Name: Melanie Foutz
From: Temple, Texas
School: University of Texas at Austin
The most impactful volunteer experiences I have participated in are
mission trips my family has led since I was five years old. My
churches began partnerships with several pastors in Reynosa, Mexico.
Over the past several years, Reynosa has been labeled extremely
dangerous. However, my family’s participation in missions two or
three times every year made Reynosa a second home to me. Because I
have lived a privileged life in the United States, these mission
trips and my family have taught me to humble myself, broaden my
horizons, and give generously.
Comparing my comfortable, air conditioned, brick house to those in the
neighborhoods where we serve is eye opening. Reynosa, at first
glance, is a poverty stricken town with large ruts in every dirt
road. The stench of sewer, unbearable to most, fills the atmosphere.

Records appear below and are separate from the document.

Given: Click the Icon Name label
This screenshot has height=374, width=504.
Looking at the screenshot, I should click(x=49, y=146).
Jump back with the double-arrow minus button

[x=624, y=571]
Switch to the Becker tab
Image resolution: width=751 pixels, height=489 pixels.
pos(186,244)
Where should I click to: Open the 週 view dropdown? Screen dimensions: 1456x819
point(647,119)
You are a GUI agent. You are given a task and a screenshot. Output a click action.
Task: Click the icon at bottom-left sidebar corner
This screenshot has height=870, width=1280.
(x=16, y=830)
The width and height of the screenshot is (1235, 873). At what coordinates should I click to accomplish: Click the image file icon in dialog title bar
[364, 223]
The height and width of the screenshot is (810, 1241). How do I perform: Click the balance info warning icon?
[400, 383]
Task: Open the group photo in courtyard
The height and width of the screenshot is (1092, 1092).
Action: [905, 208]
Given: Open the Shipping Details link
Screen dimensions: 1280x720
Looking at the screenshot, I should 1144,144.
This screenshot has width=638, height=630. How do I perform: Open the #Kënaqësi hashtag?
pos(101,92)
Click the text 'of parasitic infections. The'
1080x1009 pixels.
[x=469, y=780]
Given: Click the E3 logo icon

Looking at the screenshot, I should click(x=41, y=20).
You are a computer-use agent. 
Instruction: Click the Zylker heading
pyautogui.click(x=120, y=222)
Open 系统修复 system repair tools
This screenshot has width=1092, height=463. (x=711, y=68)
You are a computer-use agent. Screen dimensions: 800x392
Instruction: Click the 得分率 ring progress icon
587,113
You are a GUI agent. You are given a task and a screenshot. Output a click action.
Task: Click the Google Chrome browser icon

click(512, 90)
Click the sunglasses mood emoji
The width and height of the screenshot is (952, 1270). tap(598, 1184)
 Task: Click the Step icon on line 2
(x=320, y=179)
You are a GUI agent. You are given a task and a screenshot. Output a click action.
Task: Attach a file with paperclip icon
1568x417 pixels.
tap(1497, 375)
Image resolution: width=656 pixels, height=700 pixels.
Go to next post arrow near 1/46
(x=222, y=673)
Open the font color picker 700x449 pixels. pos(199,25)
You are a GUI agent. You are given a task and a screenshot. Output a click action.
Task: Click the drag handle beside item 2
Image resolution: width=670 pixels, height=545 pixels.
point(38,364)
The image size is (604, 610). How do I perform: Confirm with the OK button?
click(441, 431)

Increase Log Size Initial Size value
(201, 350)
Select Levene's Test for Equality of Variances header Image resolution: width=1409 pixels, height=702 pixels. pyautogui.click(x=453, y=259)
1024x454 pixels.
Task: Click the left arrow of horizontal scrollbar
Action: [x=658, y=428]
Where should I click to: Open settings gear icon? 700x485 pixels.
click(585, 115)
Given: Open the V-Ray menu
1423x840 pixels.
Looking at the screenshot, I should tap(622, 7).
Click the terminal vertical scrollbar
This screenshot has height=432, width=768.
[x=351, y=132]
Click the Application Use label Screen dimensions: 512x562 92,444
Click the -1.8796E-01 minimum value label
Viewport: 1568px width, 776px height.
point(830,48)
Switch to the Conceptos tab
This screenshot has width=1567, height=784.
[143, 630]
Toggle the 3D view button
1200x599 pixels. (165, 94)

The buildings are merely shacks made of scrap wood and metal poorly
constructed on the dirt ground. As a child, it was slightly confusing
to me that not everyone was as fortunate as my family. When I was
young, I would play soccer with the children in the streets while my
parents built a house for a family in need. I watched how their
interactions with the pastor and the families helped develop
relationships that continue to this day, and allowed them to
experience the joy that comes from making a difference in the lives
of others. Because of this, a family we built a house for ten years
ago helps us build new houses every time we return to Reynosa. The
houses we construct seem like tool sheds to us, but mansions to them.
Personally, my favorite part of building is hammering on the roof. In
addition to building houses, our church group also assists at a local
orphanage and leads Vacation Bible School programs. At the orphanage,
we have constructed a water line system, built a library, and
distributed clothing to all the children. In vacation bible school,
we lead worship music, help create religious crafts and share a
sermon. Most importantly, this service has helped me realize that
there is a bigger picture to my life than just my needs.
Though I may only be in Mexico for a few weeks a year, this background and
the lessons I carry back with me have helped shape my everyday life
back home. Seeing the glowing eyes of newly made friends in Christ
was the first time I realized how much fulfillment one can find in
helping others. Every time I look back at the families I’ve met and
how involved the Mexican churches are with the community, I’m
reminded of the type of person I want to be. I want to give
generously, live faithfully, and love unconditionally.